◆ YOUR TASK: The required output is the exact run of lines from the one that contains "Click the Back navigation button" to the end of the data, with every picture left out.

[Pixel coordinate grounding data]
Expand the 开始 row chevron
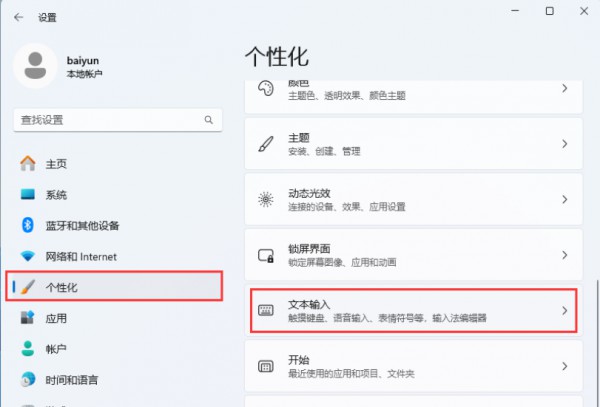Screen dimensions: 600x407 565,365
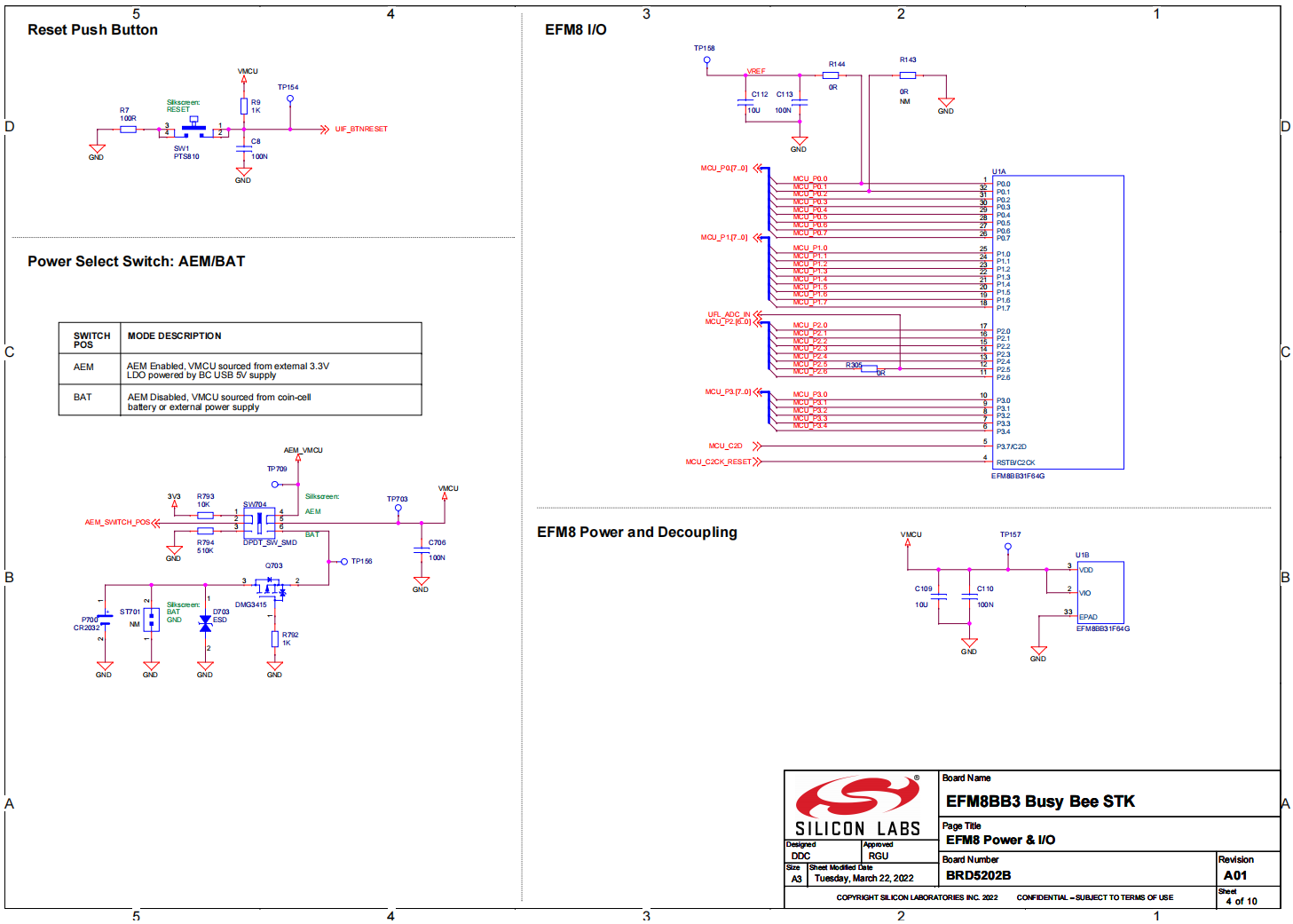
Task: Click the board number BRD5202B field
Action: coord(978,875)

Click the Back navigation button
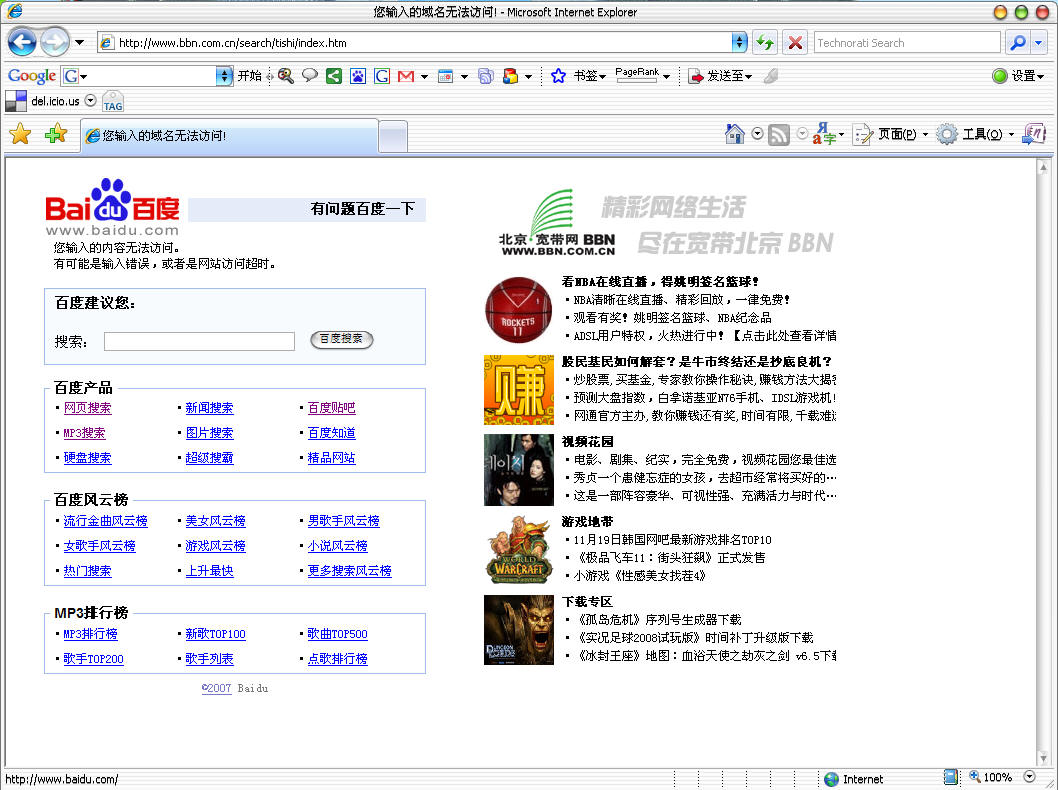22,42
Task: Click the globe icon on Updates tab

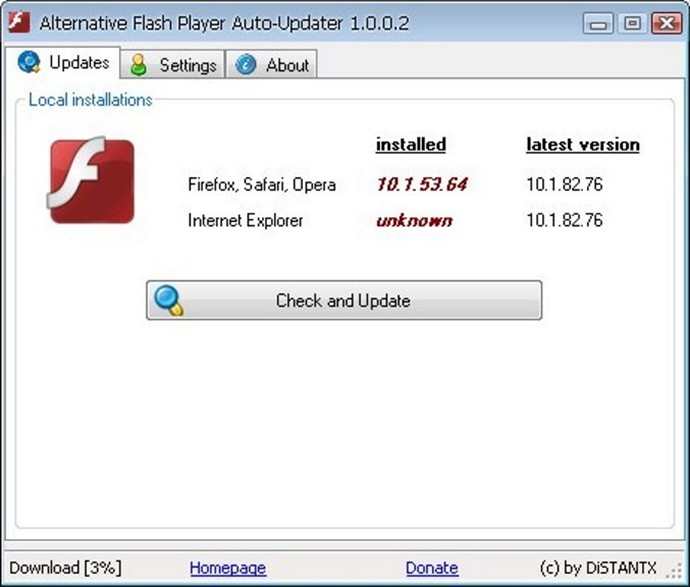Action: coord(29,62)
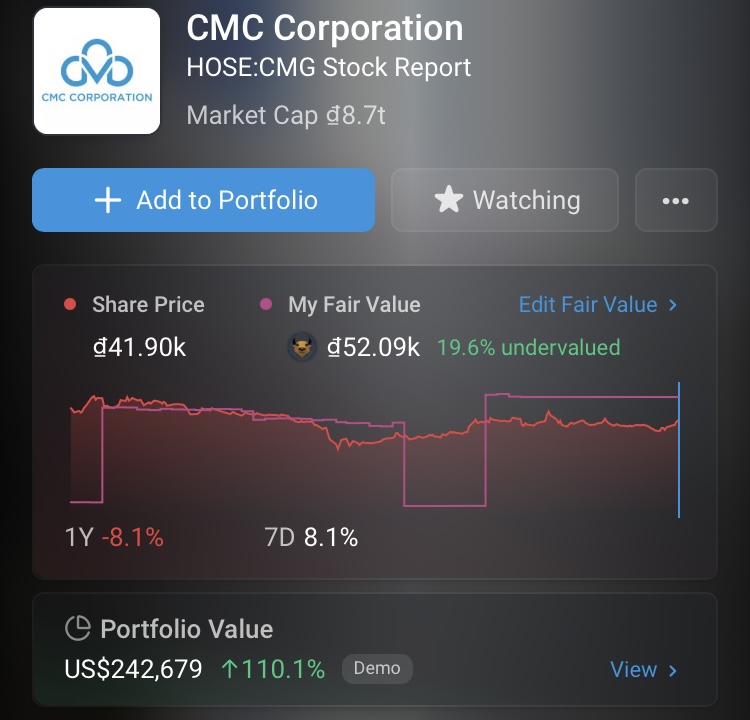Open the three-dot more options menu

(676, 200)
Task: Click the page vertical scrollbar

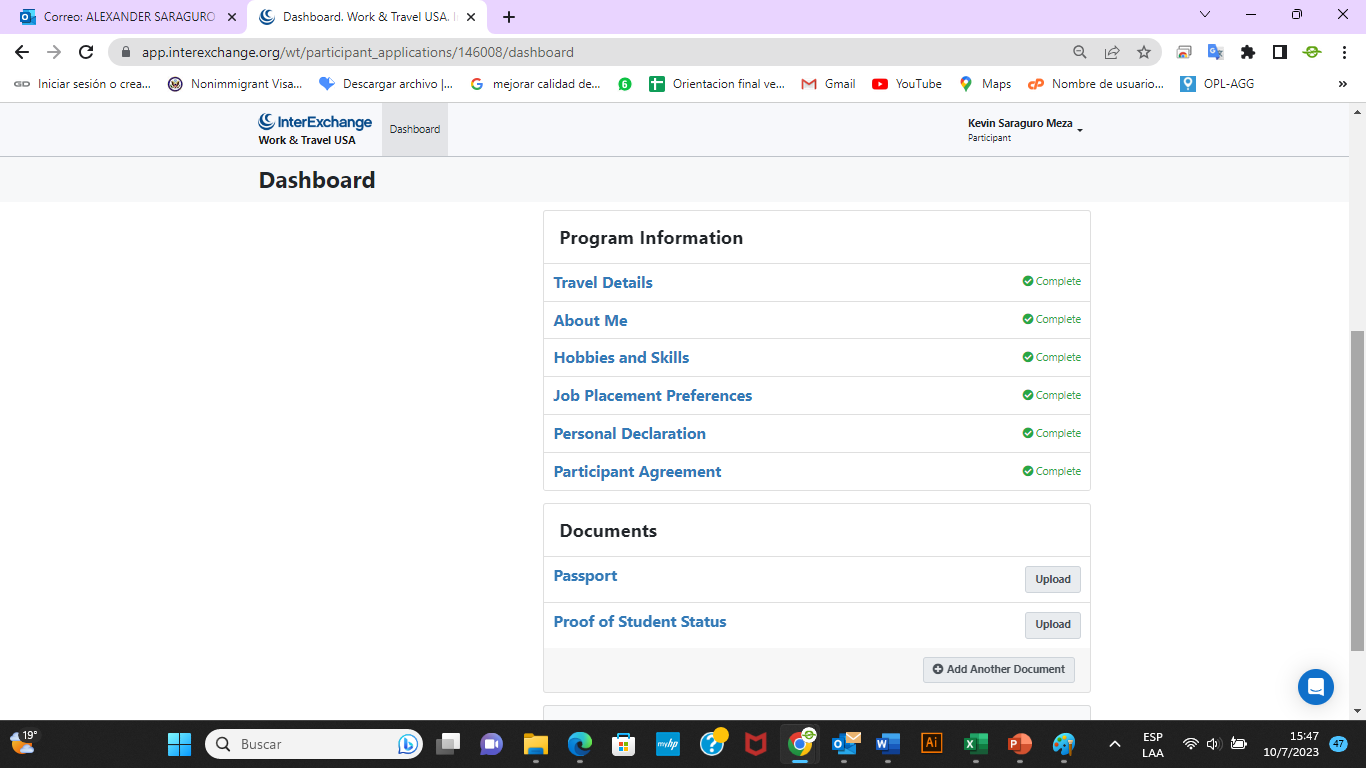Action: point(1357,490)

◆ YOUR RESPONSE:
Click the Back navigation button
22,42
Task: Click the globe icon on Updates tab

Action: coord(29,62)
Open the three-dot more options menu

(676, 200)
Task: Click the page vertical scrollbar

Action: point(1357,490)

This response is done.